If you want a structured second opinion on the migration, the Shopify Teardown includes a B2B account audit specifically scoped to open AR migration, schema mapping, and a recommended phase plan. 30 calendar days, fixed price, $75,000/year recoverable revenue guarantee.
Frequently Asked Questions
Can I Use The Shopify CSV Import To Bulk-Load Invoices?
The standard product/customer CSV import does not support B2B-specific schema. For Companies, Locations, and draft orders at scale, you need the Admin API. The CSV path works only for the simplest cases.
What Is the Plus Rate Limit When Importing 1,000+ Records?
Plus is roughly 80 requests per second for the Admin API. For bulk imports, batch in groups of 100, throttle to stay under 60 req/sec for safety. A 5,000-row import takes 1 to 2 hours of clock time.
Can I Import a Credit Note That Is Older Than the Corresponding Order?
The order must exist first. If you are importing both historical orders and credit notes against them, sequence the imports: orders first (in chronological order), then credit notes referencing the order IDs.

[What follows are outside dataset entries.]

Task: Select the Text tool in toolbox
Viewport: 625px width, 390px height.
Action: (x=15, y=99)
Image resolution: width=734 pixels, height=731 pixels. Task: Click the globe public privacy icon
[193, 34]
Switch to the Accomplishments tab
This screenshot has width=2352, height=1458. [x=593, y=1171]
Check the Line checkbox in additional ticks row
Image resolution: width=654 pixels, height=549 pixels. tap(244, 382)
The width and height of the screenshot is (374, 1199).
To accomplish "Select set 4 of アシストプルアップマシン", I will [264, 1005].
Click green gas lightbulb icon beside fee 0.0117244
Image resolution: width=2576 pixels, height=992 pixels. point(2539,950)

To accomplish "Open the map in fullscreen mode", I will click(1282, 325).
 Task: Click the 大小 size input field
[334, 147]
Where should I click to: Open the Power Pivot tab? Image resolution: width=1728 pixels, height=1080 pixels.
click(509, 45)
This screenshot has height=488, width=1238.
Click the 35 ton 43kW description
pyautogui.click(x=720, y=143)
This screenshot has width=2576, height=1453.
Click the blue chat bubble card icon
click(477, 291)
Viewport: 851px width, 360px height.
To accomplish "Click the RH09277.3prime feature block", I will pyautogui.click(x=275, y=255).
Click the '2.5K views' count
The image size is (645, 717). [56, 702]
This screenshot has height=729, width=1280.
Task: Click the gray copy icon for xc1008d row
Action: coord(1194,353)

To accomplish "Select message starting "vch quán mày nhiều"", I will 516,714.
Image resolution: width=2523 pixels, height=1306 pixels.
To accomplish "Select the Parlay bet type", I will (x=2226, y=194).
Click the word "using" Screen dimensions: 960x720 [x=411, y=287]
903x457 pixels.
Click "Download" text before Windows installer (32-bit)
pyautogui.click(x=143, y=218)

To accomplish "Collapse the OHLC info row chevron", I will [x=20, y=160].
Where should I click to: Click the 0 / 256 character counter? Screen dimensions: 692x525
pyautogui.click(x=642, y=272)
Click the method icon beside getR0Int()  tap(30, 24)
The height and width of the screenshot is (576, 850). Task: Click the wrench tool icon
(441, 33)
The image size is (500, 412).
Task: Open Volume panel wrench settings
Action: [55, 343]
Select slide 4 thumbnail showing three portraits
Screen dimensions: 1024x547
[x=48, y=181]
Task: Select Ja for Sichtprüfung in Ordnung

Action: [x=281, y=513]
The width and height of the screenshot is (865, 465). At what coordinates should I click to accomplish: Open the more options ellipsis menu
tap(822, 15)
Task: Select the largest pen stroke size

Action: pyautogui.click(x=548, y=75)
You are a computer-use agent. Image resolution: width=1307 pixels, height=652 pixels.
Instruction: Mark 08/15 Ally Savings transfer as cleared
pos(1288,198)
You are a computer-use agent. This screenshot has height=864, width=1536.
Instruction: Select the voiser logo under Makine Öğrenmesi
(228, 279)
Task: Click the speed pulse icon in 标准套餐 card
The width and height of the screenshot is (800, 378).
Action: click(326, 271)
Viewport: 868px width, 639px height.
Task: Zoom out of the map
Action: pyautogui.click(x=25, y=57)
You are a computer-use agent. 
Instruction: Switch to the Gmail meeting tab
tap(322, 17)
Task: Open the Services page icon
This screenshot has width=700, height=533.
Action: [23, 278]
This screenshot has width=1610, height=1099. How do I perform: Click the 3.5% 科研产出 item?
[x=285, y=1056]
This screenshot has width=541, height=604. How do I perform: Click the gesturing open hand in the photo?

Will the Customer’s Email Notifications Fire When We Import Their Open Invoices?
By default, draft order creation does not email the customer unless you explicitly trigger it. Import quietly. Then send a single consolidated “your new portal is live” email once.
How Long Does a Typical B2B-on-Plus Migration Take End-to-End?
For a store with 50 to 200 Companies and 500 to 2,000 historical invoices, plan 6 to 10 weeks from access to launch. Less than that is usually a sign someone is skipping the reconciliation phase.
What Happens to Legacy Invoice PDFs?
They do not migrate to Plus natively. Most merchants keep them in object storage (S3, Drive, the legacy system) and reference them from a metafield on the Plus order. We have also seen teams attach them to draft orders as notes or to Customer metafields. There is no universally clean answer.
Is there an app that does all this for us?
We have not found one that handles the full open-invoice + payment-terms + price-list + history case. Apps cover slices (a “data importer” app, an “invoicing” app), but the end-to-end remains custom work. Plan for an engineering project, not an app install.